# [THE PROBLEM]
Format the lines of the entries as a JSON array of strings, one string per line and no blank lines, starting at the first line of the entries and ending at the line containing "[x=139, y=211]", inclusive.

# [DATASET CONTENT]

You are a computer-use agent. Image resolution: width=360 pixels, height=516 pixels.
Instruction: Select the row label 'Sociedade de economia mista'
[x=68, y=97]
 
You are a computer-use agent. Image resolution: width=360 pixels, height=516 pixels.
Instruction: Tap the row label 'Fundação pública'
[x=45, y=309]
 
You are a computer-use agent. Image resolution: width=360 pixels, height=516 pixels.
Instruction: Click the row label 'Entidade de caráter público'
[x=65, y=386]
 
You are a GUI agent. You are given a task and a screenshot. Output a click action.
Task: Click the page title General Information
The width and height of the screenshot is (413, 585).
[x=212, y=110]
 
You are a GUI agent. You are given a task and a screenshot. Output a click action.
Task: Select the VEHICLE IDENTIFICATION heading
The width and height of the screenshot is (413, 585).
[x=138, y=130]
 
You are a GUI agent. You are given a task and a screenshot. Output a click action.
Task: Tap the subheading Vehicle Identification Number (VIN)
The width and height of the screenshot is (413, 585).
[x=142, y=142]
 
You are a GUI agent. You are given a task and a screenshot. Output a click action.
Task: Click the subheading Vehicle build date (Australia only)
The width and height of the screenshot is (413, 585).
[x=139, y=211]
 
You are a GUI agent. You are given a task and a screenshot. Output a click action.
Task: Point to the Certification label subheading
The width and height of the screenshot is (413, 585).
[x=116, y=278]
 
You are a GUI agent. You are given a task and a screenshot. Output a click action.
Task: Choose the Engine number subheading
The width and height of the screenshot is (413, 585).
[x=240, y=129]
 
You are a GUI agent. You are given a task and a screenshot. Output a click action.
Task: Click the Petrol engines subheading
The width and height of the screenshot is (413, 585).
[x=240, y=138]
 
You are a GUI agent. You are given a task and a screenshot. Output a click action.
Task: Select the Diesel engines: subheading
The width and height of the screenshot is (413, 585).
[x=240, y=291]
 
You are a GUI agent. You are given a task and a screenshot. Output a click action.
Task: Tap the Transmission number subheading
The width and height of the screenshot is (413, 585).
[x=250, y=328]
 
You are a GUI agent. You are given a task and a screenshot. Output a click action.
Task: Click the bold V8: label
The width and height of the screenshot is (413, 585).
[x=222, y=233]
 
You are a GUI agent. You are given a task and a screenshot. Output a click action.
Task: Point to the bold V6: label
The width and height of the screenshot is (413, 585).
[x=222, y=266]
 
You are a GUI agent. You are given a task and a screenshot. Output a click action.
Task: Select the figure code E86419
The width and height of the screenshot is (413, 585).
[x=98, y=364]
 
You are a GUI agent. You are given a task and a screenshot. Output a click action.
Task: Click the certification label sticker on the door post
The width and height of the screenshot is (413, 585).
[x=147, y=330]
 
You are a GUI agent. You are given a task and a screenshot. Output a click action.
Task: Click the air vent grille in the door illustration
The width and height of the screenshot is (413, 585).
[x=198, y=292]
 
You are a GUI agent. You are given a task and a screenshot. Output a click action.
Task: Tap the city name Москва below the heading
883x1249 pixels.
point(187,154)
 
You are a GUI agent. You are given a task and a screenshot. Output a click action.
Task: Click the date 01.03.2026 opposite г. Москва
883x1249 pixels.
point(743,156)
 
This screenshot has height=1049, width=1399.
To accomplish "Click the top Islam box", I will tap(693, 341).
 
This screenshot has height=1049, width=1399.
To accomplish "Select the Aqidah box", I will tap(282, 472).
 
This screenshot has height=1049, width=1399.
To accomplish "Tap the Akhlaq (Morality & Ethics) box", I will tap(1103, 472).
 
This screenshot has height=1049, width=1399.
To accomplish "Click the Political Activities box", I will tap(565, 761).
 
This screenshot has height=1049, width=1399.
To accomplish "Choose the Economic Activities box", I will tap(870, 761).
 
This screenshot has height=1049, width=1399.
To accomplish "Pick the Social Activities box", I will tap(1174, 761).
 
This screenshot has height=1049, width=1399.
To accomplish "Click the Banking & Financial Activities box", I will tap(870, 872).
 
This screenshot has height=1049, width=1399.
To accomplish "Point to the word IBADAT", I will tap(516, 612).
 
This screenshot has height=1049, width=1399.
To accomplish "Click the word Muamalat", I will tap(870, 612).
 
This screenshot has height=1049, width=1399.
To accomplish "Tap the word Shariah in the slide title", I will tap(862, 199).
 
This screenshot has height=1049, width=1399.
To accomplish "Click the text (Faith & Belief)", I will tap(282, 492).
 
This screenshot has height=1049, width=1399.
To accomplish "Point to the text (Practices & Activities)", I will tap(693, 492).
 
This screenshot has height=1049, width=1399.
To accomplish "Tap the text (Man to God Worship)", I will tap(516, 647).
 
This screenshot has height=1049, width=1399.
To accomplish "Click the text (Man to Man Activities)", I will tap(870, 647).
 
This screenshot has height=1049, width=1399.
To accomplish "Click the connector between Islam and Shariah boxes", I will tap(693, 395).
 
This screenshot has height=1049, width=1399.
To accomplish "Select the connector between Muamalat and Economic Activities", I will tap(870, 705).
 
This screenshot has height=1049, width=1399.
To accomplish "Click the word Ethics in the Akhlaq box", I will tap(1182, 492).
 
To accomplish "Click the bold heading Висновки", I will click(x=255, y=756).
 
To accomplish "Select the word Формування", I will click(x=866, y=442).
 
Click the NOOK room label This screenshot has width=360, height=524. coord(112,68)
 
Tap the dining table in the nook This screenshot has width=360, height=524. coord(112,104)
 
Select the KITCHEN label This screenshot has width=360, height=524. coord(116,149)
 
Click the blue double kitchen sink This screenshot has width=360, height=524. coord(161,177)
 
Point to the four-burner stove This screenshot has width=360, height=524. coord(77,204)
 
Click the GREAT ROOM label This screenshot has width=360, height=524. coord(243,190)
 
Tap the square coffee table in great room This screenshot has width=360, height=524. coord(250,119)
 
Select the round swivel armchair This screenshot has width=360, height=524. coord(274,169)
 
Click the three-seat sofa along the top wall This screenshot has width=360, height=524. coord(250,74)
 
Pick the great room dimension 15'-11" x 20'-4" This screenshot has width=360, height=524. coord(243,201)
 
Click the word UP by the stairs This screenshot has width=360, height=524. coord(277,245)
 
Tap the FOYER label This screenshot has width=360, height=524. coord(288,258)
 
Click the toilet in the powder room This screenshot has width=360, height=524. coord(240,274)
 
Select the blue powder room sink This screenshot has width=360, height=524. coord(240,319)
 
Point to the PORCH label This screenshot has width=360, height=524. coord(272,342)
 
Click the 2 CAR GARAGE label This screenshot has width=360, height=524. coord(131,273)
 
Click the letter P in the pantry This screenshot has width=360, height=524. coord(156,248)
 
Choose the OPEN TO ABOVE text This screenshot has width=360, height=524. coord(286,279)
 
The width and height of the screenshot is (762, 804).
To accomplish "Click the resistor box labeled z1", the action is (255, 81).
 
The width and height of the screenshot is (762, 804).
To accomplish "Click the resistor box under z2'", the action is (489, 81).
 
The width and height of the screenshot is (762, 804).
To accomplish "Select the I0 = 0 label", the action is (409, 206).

# [EXERCISE RESPONSE]
[
  "You are a computer-use agent. Image resolution: width=360 pixels, height=516 pixels.",
  "Instruction: Select the row label 'Sociedade de economia mista'",
  "[x=68, y=97]",
  "You are a computer-use agent. Image resolution: width=360 pixels, height=516 pixels.",
  "Instruction: Tap the row label 'Fundação pública'",
  "[x=45, y=309]",
  "You are a computer-use agent. Image resolution: width=360 pixels, height=516 pixels.",
  "Instruction: Click the row label 'Entidade de caráter público'",
  "[x=65, y=386]",
  "You are a GUI agent. You are given a task and a screenshot. Output a click action.",
  "Task: Click the page title General Information",
  "The width and height of the screenshot is (413, 585).",
  "[x=212, y=110]",
  "You are a GUI agent. You are given a task and a screenshot. Output a click action.",
  "Task: Select the VEHICLE IDENTIFICATION heading",
  "The width and height of the screenshot is (413, 585).",
  "[x=138, y=130]",
  "You are a GUI agent. You are given a task and a screenshot. Output a click action.",
  "Task: Tap the subheading Vehicle Identification Number (VIN)",
  "The width and height of the screenshot is (413, 585).",
  "[x=142, y=142]",
  "You are a GUI agent. You are given a task and a screenshot. Output a click action.",
  "Task: Click the subheading Vehicle build date (Australia only)",
  "The width and height of the screenshot is (413, 585).",
  "[x=139, y=211]"
]